The equation takes following linear form: $$ \text{logit }p(X_1,X_2) = \beta_0 + \beta_1 \cdot X_1 + \beta_2 \cdot X_2 + \beta_{\text{interaction}} \cdot X_1 \cdot X_2 $$

If got the mathematics correct this should correspond to the non-linear form: $$p(X_1,X_2) = \frac{1}{1 + \exp\left(-\left(\beta_0 + \beta_1 \cdot X_1 + \beta_2 \cdot X_2 + \beta_{\text{interaction}} \cdot X_1 \cdot X_2\right)\right)}$$

The regression coeffiecients I obtained are the following: $\beta_0$ = 0.31, $\beta_1$ = -5.63, $\beta_2$ = -0.02, $\beta_\text{interaction}$ = 0.45; Based on the parameters I can plot the probability against a range of value for $X_1$ (in my case this is named DeltaT) and across values of $X_2$ (in the plot as single panels and called Tamb) which looks like: Logistic regression with interaction

From the plot I can see that there is an point of inflection at appr. $X_2$ = 12.5, i.e. where the slope of the line changes from negative to positive (or vice versa).
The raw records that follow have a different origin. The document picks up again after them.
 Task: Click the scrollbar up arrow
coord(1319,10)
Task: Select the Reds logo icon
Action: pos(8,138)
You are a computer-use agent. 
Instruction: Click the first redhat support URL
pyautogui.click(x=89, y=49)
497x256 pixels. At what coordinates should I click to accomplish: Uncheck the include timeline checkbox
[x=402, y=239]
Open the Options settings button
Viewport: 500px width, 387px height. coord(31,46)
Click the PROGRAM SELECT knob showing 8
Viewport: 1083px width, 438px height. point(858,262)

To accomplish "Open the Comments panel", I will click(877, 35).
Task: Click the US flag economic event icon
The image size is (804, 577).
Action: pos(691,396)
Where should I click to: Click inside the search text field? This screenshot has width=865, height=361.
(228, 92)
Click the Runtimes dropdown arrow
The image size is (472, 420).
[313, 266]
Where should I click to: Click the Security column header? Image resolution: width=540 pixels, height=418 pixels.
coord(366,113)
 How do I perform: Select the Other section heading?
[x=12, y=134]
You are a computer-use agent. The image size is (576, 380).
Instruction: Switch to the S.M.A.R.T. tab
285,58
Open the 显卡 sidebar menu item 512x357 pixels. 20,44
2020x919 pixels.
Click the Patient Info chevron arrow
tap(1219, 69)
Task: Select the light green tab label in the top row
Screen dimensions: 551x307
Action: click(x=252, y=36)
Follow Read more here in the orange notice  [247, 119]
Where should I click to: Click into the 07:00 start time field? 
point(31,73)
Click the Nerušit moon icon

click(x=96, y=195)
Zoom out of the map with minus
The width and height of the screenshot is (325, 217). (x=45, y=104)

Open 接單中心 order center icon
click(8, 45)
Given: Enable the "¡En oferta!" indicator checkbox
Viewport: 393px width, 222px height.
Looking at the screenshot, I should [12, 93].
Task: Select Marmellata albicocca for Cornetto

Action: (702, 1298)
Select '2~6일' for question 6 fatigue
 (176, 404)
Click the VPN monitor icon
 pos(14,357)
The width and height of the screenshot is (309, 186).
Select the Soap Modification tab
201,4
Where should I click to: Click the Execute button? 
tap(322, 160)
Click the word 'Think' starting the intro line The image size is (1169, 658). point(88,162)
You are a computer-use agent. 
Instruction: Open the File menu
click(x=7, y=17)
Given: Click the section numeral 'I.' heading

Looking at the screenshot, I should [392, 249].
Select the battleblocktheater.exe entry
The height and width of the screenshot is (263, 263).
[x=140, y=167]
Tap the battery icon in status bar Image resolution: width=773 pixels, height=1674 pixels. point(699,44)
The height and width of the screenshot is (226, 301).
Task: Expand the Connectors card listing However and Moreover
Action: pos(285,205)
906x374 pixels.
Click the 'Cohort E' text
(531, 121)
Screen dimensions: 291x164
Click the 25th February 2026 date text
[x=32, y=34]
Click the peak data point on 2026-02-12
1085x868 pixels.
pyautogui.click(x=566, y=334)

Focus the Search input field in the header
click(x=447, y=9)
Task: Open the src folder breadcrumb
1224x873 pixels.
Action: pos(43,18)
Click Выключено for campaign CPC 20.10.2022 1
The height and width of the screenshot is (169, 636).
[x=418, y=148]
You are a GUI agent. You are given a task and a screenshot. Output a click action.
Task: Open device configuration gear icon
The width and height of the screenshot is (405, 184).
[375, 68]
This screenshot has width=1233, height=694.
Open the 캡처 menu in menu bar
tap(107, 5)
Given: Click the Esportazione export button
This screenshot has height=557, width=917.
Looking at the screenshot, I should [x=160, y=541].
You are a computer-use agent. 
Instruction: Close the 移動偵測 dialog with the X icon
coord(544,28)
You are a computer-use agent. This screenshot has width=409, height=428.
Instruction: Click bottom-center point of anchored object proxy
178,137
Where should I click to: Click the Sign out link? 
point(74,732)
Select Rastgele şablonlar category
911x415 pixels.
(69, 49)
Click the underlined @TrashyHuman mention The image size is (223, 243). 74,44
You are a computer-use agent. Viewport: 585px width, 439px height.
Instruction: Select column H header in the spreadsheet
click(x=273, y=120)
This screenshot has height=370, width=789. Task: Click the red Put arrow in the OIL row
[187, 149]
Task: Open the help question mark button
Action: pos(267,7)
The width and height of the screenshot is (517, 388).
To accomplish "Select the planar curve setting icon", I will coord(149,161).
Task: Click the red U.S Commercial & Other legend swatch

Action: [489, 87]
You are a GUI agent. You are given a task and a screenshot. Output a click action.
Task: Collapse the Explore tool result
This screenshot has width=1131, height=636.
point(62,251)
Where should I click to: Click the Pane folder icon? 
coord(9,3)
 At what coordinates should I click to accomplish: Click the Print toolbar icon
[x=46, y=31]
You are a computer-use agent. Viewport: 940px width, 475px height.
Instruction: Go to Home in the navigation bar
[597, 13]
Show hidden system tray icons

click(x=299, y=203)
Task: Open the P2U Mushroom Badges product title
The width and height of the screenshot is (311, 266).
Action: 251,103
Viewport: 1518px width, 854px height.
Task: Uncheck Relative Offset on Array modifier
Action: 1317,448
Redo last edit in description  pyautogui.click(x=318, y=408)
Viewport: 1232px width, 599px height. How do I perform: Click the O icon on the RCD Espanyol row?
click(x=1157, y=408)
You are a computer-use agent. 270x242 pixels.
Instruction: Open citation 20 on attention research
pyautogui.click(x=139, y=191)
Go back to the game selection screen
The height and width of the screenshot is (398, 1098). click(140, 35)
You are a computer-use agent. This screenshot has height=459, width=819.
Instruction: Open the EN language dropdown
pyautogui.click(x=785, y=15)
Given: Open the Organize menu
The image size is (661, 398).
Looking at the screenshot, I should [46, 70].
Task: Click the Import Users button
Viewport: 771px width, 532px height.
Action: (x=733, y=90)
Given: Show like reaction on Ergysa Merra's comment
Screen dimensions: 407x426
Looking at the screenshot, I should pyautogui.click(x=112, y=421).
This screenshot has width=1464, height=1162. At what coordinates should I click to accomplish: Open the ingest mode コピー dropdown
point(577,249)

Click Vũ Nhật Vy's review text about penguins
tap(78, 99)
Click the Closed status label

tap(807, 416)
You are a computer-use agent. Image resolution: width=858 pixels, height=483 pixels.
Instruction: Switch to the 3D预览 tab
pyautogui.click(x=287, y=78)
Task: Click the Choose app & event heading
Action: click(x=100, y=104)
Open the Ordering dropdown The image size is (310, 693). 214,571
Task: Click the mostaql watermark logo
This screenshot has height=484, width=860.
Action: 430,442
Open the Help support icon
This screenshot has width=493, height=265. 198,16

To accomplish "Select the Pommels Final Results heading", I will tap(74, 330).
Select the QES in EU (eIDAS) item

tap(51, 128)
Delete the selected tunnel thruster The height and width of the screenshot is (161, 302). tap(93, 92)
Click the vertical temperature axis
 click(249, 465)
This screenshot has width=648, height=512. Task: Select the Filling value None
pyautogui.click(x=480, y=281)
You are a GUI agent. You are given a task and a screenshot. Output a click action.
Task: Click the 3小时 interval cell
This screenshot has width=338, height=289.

Now, I'd like the get the exact point when this happens. In other words at which value of $X_2$ does the slope change (at $X_1$ = 0).

From manual simulations and numerically obtaining the point where the slope changes, it seems this is at $\frac{-\beta_1}{\beta_\text{interaction}} = \frac{-1*(-5.63)}{0.45} = 12.51 $. [As a note why I am confused: I'd have set $X_1$ in the first linear equation to 0 and solved for $X_2$ which would then have been $X_2 = \frac{-\beta_0}{\beta_2}$?, but that's not how it works.]

I guess obtaining the slope (and where it changes) can be done by calculating the first derivative of the equation with respect to $X_2$. Setting the derivative equal to zero should obtain the point where the slope becomes zero? However, I don't get the mathematical steps behind that, as in the end this seems to be solved by just two regression coefficients(?).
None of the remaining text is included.